[Stored data]
────────────────────

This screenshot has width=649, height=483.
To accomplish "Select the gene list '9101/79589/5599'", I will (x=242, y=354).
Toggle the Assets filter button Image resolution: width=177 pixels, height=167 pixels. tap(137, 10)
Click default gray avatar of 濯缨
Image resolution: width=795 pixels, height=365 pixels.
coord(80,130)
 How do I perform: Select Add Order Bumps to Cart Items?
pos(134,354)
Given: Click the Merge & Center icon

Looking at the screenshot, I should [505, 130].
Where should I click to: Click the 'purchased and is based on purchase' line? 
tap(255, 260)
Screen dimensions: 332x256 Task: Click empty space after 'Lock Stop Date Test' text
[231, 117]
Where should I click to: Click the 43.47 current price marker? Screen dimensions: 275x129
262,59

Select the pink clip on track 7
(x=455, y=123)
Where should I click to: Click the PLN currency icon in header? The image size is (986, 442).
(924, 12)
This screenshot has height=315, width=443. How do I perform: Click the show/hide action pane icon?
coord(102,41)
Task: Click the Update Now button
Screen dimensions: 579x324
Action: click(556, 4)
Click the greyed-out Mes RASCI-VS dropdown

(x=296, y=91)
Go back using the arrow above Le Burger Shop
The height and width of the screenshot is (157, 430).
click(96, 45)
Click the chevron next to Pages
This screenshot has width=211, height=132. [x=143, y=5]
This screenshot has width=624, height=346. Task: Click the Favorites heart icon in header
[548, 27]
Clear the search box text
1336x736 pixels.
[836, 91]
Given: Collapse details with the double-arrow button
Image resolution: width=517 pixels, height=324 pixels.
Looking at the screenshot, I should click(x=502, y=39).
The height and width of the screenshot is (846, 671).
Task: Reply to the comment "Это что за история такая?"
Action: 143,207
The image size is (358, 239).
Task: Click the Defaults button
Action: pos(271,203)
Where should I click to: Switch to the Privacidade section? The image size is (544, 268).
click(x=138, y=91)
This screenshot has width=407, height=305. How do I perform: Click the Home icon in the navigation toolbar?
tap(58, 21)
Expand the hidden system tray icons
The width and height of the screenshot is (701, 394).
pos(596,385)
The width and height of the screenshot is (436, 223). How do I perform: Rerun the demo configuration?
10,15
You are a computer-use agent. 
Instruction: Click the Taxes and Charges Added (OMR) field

────────────────────

**What to work on:** Extract every line containing the string "arrow" from the data above.

**Reply:**
Go back using the arrow above Le Burger Shop
Given: Collapse details with the double-arrow button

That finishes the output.